Wednesday, 28 September 2011

MAS new short-haul premium carrier will take off by January

PETALING JAYA: Malaysia Airlines' (MAS) new short-haul premium carrier will take off by January. However, it is not likely to be named Sapphire, as indicated earlier. Instead, said a source, the Firefly brand might be retained or there would be a new brand incorporating the MAS name. The short-haul premium airline would also compete with AirAsia because there will be route overlaps in the market segment.

It is learnt that there would be no duplication of routes between MAS' long-haul premium operations and those of the short-haul premium airline. “Sapphire is definitely out, but it's not certain if the Firefly name would be used. The entire product offering has to be changed because it would be a full-service airline that offers business class seating. It would also be a feeder service for MAS' long-haul operations. It has to have the right branding and product offering to attract both the business and leisure travellers,” said the source.

“Eventually, we are talking about a product that offers value for money.

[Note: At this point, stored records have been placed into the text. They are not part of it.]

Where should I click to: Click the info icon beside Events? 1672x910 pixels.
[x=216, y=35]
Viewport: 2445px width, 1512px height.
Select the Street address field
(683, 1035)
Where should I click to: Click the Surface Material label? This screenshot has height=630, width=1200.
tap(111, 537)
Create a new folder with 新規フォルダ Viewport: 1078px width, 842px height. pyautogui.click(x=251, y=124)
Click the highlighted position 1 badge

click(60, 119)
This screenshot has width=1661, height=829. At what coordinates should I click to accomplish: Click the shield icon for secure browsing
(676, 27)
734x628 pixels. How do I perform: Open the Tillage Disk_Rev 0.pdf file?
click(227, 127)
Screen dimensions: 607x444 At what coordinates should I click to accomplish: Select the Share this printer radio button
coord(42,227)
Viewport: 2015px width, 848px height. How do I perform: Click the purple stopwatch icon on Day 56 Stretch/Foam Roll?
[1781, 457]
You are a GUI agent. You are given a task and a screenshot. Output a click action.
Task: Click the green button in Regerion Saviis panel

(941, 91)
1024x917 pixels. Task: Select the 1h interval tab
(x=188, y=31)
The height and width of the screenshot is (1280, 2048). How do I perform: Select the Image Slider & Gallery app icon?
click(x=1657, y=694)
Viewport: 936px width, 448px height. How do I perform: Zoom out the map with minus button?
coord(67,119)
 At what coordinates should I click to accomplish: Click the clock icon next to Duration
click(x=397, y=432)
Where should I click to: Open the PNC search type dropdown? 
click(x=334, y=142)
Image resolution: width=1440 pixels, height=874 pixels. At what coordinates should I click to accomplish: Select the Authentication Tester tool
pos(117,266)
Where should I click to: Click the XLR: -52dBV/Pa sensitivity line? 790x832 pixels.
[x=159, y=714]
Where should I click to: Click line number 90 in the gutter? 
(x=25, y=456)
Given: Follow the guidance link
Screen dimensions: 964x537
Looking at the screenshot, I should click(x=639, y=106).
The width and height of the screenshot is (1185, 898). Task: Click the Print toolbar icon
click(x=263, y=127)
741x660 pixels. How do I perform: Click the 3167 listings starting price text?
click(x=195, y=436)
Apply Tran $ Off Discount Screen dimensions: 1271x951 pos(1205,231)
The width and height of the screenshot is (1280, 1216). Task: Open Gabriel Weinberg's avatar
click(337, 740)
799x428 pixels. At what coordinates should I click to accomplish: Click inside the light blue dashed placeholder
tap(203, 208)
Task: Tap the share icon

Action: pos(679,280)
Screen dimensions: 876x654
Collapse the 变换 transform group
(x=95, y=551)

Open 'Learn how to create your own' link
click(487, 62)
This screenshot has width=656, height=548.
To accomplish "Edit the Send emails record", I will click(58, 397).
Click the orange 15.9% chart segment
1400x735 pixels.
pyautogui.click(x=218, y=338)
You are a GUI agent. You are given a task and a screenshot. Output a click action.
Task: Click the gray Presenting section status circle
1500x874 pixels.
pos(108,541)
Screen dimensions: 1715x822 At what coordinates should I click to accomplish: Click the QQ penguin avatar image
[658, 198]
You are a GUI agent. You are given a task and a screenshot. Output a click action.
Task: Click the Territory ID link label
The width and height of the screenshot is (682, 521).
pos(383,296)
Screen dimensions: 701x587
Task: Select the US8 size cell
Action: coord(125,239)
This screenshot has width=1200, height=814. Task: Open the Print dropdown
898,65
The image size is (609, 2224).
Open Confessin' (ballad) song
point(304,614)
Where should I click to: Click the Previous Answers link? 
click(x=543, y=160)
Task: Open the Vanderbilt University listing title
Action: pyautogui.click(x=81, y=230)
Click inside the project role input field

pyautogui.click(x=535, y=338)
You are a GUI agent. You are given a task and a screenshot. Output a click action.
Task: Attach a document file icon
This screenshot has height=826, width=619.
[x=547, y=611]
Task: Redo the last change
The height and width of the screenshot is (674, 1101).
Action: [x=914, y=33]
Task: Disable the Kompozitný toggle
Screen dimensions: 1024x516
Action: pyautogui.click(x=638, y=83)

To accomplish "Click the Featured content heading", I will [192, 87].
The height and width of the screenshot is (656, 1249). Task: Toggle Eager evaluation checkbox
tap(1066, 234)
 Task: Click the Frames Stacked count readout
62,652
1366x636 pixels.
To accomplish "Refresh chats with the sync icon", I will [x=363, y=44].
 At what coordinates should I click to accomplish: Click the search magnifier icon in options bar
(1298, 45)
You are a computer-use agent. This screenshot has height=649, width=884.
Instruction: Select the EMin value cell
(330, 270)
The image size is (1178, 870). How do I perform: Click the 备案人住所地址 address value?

Naturally, the business model has to change,” he added. It is learnt that the MAS board approved both the long-haul premium and short-haul premium structures yesterday, paving the way for planning and implementation.

Firefly is a community airline that operates from Subang, using turboprops. It also flies jets from the KL International Airport (KLIA) but this will cease by end-October. MAS' transformation stems from the share swap between MAS and AirAsia's founding members, who now own 20% of MAS. As part of the change, the interior of the aircraft for the short-haul services will be changed to include business-class seats for both the turboprop and jet operations.

The turboprops will continue to fly from Subang, while the jet operations from KLIA will serve short-haul routes within a three to four-hour flying radius. Since the new airline would be premium short-haul carrier, the Firefly operating model will change and so will the service quality and branding. The cost of the change, according to the source, would be minimal because the “structure is already there”. Still, there be may room for airfares to go up because the new short-haul airline will be a premium product. Another source said “we would like to think it is value for money”.

It is also learnt that the MAS board had approved a new organisational structure, which was proposed by new managing director Ahmad Jauhari Yahya. The source said the number of heads now reporting to Ahmad Jauhari would be reduced from 14 to eight, and with that, “we are seeing a leaner structure for better coordination”. The board is also said to have reaffirmed MAS' entry into the oneworld alliance as it saw “more upside” to such a move than otherwise.

-thestar online.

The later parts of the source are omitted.